Real and ideal determination in Husserl's 'Logical Investigations'

One of the permanent factors driving philosophy is the puzzle presented by our embodiment. Our consciousness is embodied. We are its embodiment; we are that curious amalgam that we try to describe in terms of mind and body. Philosophy has sought again and again to describe their relation. Yet each time it attempts this from one of these aspects, the other hides itself. From the perspective of mind, everything appears as a content of consciousness. Yet, from the perspective of the body, there are no conscious contents. There are only neural pathways and chemical processes. As thinkers as early as Locke and Leibniz realized, we may search the brain as thoroughly as we wish; within its material structure, we will never find a conscious content.[i] Both perspectives are obviously one-sided. We are both mind and body; we are determined by our conscious contents and our physical makeup. Husserl’s Logical Investigations takes account of this fact in speaking of the real and ideal determination of the subject. As embodied beings, we are subject to real causal laws.
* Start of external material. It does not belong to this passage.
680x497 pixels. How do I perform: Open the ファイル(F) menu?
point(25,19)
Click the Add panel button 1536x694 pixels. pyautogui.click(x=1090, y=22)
Such laws, insofar as the relate to our mental contents, take these as determined by the contents temporally proceeding them.[ii] As engaged in mind, we are also subject to the ideal laws of “authentic thought.” These are nontemporal, logical laws governing “the compatibility or incompatibility of mentally realizable contents.” In the Investigations, the problem of the mind’s relation to the body comes to a head in these two determinations. How can the same set of mental acts be subject to both causal and logical laws? How can a causally determined subject grasp an apodictically certain set of logical relations? As Theodor DeBoer puts this question: “on the one hand, these acts are empirically necessary and determined; on the other hand, an idea realizes itself in them through which they claim apodeictic validity. How can both these views be combined?”[iii]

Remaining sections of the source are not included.